Bombs were not the only thing salvaged by the Viet Cong.  Any tanks that were destroyed got picked clean, as you can see from the photo above.  One of the most important assets gained from tanks was rubber.  This rubber went to making shoes for the resistance fighters.

Pictured here are several tank-rubber shoes in varying sizes.  These are the normal, every day shoes, but when there was mud on the ground, they would switch their shoes to a type that was created to leave backward footprints in the mud.  This way, the Viet Cong could leave false trails throughout the jungle, often leading American soldiers into traps.

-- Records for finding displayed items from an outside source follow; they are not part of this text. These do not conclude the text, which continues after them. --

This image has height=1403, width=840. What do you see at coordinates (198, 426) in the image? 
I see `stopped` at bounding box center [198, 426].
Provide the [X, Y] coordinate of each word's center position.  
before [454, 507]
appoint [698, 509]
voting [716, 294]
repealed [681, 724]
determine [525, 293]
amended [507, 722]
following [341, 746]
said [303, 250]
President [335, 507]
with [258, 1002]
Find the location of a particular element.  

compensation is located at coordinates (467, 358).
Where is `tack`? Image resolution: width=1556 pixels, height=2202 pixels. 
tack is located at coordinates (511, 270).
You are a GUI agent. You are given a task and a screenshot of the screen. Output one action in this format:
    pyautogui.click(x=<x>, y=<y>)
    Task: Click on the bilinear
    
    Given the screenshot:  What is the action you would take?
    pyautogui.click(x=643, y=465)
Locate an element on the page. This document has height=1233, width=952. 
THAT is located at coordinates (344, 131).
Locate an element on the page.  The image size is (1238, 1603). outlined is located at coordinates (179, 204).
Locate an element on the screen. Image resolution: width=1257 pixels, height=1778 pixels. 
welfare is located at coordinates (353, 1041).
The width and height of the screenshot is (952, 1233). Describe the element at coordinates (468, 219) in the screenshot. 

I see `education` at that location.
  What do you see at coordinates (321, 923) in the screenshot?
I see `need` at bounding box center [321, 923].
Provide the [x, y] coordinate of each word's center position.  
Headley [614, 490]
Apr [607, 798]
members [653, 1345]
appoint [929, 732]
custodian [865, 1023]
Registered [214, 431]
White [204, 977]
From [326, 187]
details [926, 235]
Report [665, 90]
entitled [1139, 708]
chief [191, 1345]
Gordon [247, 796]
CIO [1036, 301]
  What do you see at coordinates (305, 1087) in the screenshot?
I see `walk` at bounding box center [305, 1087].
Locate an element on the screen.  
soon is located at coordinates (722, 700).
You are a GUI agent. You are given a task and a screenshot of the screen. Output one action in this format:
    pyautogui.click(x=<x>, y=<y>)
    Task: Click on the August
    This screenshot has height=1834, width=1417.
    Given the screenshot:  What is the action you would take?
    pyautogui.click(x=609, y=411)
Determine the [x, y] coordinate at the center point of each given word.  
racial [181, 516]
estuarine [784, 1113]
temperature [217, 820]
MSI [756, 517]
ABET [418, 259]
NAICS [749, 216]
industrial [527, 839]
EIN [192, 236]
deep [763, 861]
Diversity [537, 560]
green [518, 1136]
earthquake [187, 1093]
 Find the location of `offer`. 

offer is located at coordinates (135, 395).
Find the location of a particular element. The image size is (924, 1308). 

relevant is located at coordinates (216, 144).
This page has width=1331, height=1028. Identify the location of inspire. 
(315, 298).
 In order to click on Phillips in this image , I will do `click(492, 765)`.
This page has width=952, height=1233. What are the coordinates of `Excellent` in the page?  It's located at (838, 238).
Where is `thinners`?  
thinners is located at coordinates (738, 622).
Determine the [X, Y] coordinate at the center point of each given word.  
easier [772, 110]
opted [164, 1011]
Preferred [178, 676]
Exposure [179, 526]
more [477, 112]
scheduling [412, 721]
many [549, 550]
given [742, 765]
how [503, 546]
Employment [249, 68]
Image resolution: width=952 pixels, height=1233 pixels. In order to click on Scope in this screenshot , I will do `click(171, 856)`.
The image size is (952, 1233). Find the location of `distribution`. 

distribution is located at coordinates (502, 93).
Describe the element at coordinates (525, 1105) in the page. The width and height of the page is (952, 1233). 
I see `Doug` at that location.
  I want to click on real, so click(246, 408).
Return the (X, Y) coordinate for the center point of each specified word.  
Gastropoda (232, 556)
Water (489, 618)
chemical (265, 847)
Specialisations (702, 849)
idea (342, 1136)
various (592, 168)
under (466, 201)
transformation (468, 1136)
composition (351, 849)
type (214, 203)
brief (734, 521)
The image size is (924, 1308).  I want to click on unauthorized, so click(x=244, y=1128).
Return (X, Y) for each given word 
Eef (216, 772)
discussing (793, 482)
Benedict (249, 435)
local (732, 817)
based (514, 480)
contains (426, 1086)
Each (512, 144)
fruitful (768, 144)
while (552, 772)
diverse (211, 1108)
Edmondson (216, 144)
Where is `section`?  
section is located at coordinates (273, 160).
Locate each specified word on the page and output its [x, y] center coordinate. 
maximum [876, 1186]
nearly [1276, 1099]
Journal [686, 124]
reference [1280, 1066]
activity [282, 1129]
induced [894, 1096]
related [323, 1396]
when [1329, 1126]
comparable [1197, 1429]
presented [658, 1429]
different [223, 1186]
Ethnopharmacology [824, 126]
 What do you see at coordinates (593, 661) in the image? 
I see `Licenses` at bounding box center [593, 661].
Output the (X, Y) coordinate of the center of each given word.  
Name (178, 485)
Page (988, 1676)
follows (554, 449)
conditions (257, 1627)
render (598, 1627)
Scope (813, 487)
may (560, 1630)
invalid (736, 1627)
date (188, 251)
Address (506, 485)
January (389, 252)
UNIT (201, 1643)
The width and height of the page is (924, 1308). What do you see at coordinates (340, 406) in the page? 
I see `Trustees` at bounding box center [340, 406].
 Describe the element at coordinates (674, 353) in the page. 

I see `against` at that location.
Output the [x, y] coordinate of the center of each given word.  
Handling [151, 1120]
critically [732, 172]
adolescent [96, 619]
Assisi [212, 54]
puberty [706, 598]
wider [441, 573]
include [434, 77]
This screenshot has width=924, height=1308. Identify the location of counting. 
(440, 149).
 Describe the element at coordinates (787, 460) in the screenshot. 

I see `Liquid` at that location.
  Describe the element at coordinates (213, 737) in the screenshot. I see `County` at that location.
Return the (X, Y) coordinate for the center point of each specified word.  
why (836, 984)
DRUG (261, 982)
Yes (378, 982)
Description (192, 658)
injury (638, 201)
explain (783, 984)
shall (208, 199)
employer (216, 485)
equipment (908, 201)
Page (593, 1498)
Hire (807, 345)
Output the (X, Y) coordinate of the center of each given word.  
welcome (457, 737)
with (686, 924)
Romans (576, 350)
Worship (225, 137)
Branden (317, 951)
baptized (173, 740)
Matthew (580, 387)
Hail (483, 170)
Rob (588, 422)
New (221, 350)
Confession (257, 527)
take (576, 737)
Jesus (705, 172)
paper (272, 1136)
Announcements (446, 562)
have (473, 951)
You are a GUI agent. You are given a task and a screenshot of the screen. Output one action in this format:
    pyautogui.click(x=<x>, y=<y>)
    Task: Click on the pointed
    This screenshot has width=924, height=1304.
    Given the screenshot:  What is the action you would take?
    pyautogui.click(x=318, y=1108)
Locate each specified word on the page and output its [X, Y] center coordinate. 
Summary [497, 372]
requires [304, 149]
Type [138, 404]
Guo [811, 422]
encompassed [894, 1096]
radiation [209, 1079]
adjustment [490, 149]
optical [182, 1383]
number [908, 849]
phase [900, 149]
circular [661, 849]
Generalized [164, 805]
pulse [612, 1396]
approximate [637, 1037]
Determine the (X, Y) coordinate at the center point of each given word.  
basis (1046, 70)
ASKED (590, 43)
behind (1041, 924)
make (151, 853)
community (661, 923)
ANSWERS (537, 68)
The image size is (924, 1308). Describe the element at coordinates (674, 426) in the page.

It's incredibly easy to want to vilify people surrounding the war.  People vilify the Americans (I've never heard the Australians get vilified, but that doesn't mean it doesn't happen.), the North Vietnamese, or those who didn't get involved.  But I'd like to propose that pointing fingers is entirely useless, and somewhat misses the true lesson that we should take from this.  I cannot clearly define a "good guy" and a "bad guy" in this war, nor can I clearly define a "winner" and a "loser", what with all the PTSD amongst American and Australian soldiers and unexploded bombs and mines across Vietnam that still regularly kill children.  The words of James Cameron came constantly to me in Cu Chi, echoing through my mind as I tried to process what I was seeing: "This is sad, very sad, only."  There is nothing that will ever happen that can justify this.  I'm sure my saying that will upset some people, and you are all entitled to your own opinion, but I beg you to think of everything that happened in Vietnam.  Research it, sear it into your mind, and use what you find to help you weigh your future decisions.